I've never run across a need to measure static electricity.
But there are people who do.
When selecting carpet for our control room i ran across the standard for testing it which said, to effect (can't recall verbatim this was in 1980's) :
' Don shoes with chrome tanned leather soles and walk ten steps across the carpet lifting your feet ~ten inches each step. Touch an electrostatic voltmeter.' How practical !

In South Florida static wasn't a problem. Even with the plain carpet that doesn't have conductive fibers woven into it, which we were replacing, it was only on very unusually cold and dry days(for S Fla ) that you could notice static effects. Rubbing a meter with some types of cloth would make the needle move an inch or two then creep back where it belonged.

Perhaps Mr Steve will describe his need further.
rkmurtyp
#10
May11-14, 09:38 AM
P: 47
Quote Quote by sophiecentaur View Post
I'd rather not go into Water at this stage because the water analogy is not really useful except in terms of buckets with leaky holes in them and taps filling them up.
Suffice to say that a big object and in particular, a large plate, over Earth, will carry a large charge with a small Potential on it. If you have a small ball of, say 20cm diameter (Van de Graaf Ball), putting just a very few micro coulombs on it will raise its voltage to a very high value. That will spark across to you very easily but the spark will have very little charge - which corresponds to little energy in total. A capacitor with much less than 1mm between its plates and a total area of, dunno- say 1m squared, will store a lot of charge (maybe 1/100 Coulomb), even with just 400V across its terminals. So the Energy stored will be much much greater and, with the 400V will push that charge through you and give you a nasty shock.
But we would really need to know a bit more about the context of your question - or else there's no end to how much information we could be giving you and you will go into overload. Let's have some feedback.

━━━━━━━━

### Task prompt
In the static electricity forum post above, what kind of soles did the carpet testing standard call for on the shoes?

### Source material
━━━━━━━━

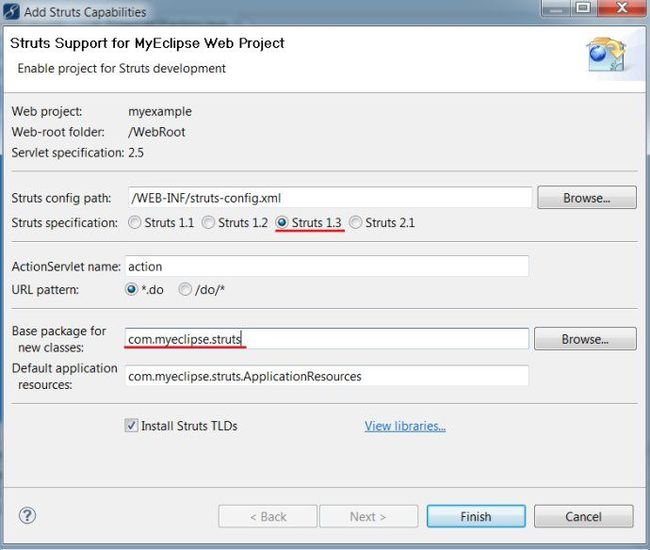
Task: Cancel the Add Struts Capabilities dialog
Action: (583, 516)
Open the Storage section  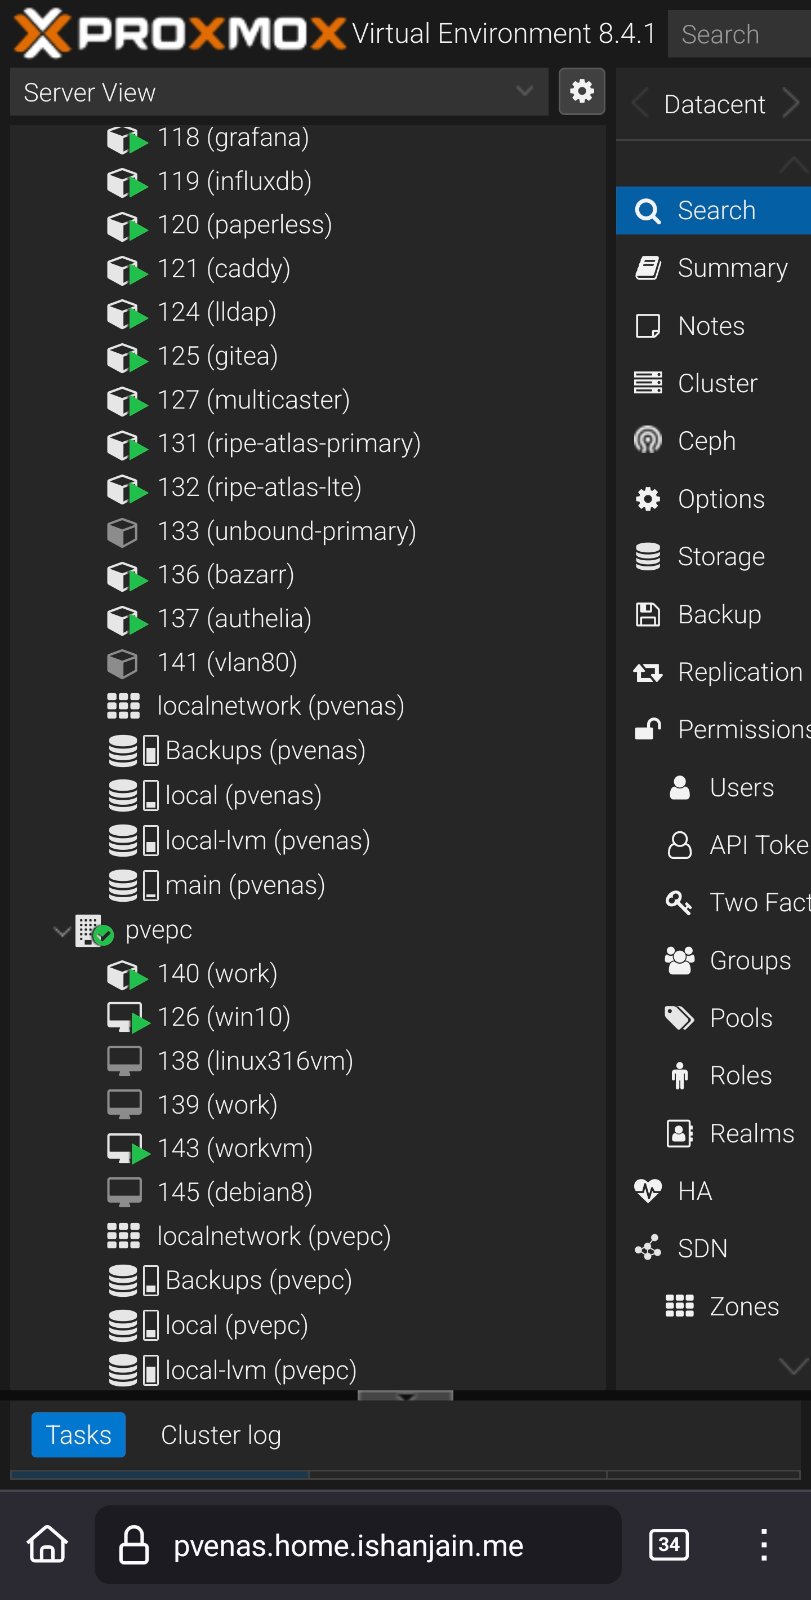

━━━━━━━━

### Solution to the problem
Chrome tanned leather soles.